And a few more that don't correspond to that slide show:

  • The libraries and museums suck on their good days. When they're open, that is. And when there's any parking near them, because none of them are convenient to public transportation.
  • Bookstore availability is almost zero, except if you think a B&N with even-less-diverse-than-normal stock is a "bookstore."
  • Pricing — largely driven by the arrogance of real-estate investment and "my family was here first" inheritance — is utterly insane. And this is a relatively new big-city area that is (or at least should) be better laid out for earthquake tolerance... which would also keep prices down.
  • One-party dominance drives local politics to the right, with the narrow exceptions of a subset of environmental policy and a subset of social-grouping tolerance. Need proof? Even local malls will be closed all day this coming Sunday for Easter... it wasn't that severe even in Bible-belt Oklahoma City in the mid-1980s. If one removes the label and name from elected local officials and looks just at their voting behavior, every single one who is prominent is center to center-right; there are some voices elsewhere, but they're so mired in hyperlocal "constituent services" (and corruption) that they have no real power. And in that way, it's just like Chicago and DC, which have similarly unmerited reputations for being "liberal."

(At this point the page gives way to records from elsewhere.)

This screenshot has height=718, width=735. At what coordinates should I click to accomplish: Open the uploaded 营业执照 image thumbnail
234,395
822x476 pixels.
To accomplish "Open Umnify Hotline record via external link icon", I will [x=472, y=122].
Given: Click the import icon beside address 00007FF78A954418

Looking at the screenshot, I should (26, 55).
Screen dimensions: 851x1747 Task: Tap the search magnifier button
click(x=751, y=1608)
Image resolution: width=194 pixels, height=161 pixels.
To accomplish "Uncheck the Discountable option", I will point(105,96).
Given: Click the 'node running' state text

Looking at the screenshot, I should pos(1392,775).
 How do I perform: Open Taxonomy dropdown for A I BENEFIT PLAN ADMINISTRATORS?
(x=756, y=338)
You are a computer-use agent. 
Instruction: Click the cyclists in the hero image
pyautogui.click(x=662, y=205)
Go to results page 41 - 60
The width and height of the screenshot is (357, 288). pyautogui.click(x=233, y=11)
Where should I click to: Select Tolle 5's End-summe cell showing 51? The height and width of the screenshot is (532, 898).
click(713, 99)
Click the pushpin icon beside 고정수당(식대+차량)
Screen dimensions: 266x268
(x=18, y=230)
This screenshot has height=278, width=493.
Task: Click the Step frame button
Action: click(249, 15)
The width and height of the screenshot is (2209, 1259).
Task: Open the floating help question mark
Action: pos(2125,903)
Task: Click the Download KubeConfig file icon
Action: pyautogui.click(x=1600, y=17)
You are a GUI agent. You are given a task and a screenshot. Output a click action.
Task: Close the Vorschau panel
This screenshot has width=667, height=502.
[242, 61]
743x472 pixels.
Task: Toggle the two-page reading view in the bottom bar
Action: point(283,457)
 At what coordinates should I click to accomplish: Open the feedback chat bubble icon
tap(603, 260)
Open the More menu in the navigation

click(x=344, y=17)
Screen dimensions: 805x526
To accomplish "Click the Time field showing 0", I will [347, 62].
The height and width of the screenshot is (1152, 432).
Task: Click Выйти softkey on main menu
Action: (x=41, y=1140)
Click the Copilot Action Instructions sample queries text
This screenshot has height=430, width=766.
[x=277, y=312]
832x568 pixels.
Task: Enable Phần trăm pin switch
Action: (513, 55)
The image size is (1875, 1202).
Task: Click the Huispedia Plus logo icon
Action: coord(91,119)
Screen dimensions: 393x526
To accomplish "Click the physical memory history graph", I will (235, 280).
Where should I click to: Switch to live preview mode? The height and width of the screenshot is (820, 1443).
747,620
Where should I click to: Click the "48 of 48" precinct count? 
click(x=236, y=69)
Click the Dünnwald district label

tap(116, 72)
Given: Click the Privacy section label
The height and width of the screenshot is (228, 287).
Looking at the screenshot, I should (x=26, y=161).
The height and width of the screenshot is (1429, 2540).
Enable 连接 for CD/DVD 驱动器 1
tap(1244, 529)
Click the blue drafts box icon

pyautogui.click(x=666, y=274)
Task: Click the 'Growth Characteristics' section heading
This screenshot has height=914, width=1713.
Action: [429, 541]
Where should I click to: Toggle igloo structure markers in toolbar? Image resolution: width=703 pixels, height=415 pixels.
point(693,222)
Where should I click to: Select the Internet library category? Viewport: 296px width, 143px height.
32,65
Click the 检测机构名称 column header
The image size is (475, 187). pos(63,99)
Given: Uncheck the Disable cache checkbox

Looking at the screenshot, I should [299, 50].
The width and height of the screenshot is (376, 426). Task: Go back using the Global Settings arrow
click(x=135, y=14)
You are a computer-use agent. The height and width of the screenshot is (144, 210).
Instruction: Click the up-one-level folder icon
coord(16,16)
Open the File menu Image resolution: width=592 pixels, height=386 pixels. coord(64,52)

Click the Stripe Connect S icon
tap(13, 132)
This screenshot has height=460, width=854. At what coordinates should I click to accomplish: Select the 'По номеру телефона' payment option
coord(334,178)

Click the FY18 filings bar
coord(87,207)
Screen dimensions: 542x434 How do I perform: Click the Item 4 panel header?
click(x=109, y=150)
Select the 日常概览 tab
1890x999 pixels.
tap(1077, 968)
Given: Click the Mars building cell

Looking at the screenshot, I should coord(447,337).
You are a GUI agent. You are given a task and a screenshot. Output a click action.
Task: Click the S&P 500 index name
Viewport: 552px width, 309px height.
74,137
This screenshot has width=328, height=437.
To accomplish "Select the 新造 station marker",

  • Beer and pizza. There's one word that uniformly describes them: Weak. Even national-chain pizza is weaker out here!
  • Cured meats. When decent — not great, let alone "artisanal" — sausages cost more then sirloin steak per pound, something is seriously wrong. And the less said about what passes for "bacon" and "ham" around here, the better.

I came here for work. I'm leaving in the next few months due to work. I'm not sorry... and I felt more welcome in East Central Redneckistan, despite my disdain for its local "culture" (which seldom exceeded the culture in a 6-ounce tub of commercial yogurt), because it wasn't so relentlessly "there isn't anywhere else that matters." And if you know anything about small- to mid-sized-town America, that should give you substantial pause — and remind you of the worst aspects of New York.